Despite the claim that gun ownership protects women from domestic abusers, guns are the number one tool used in domestic violence homicides. In 1998, for every woman who used a gun in self-defense, 101 were killed by a gun. The vast majority of the people involved were intimate partners.
The numbers from the HAWC report are terrifying. Domestic partner violence makes up nearly 10 percent of crime in the Houston area. Ten percent of all officers killed in the line of duty were responding to domestic violence calls. Nearly 70 percent of mass shooters between 2014 and 2019 involved a man with a history of domestic violence. The risk of a domestic violence murder occurring in a house with a gun in it raises to 500 percent.

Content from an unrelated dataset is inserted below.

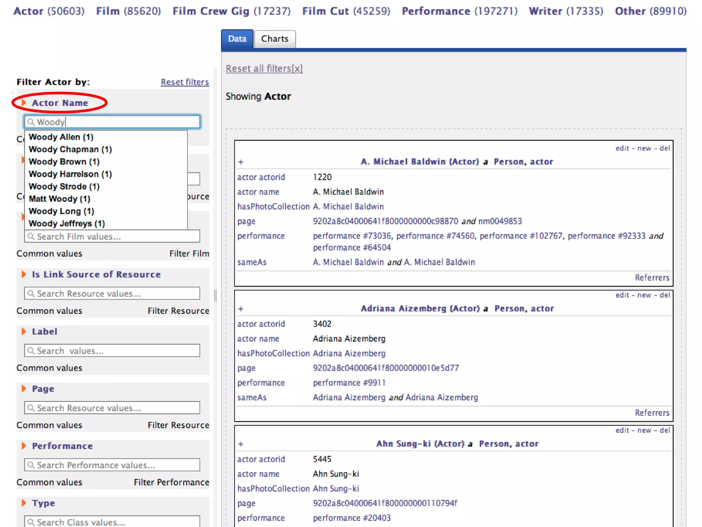Screen dimensions: 702x527
Task: Collapse the Is Link Source of Resource facet
Action: pos(24,274)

This is not the only sharp spike in gun violence following the passage of permitless carry. Mass shootings also jumped 62.5 percent in the years since it became law. Fewer people are stopped now when they are carrying weapons, which has led to more successful attacks. This combines with the general hands-off approach to all gun ownership in the state to empower would-be shooters to use their weapons more frequently.
On the domestic violence front, Texans with restraining orders linked to attacks on intimate partners will once again be allowed to carry firearms. A new federal law prohibiting such people from gun ownership was struck down by the Fifth Circuit Court of Appeals in September. The HAWC reports that clients have already said that their abusers responded to the news by sending their victims pictures of them with guns. The decision will likely be appealed to the Supreme Court, which has embraced a far-right attitude on gun ownership despite the clear danger it presents to victims of domestic abuse.
“My biggest fear at night was him coming to my house and shooting me and my loved ones,” said one HAWC client quoted in the report. “After obtaining a protective order, although it was just a piece of paper, it allowed me to feel more at peace. Having the protective order restricts his power to have a gun. This allowed me to feel safe. It allowed me to sleep better. I recently was subpoenaed for a criminal case he has pending and if it wasn’t for the protective order and knowing he doesn’t have access to guns, I would not participate.”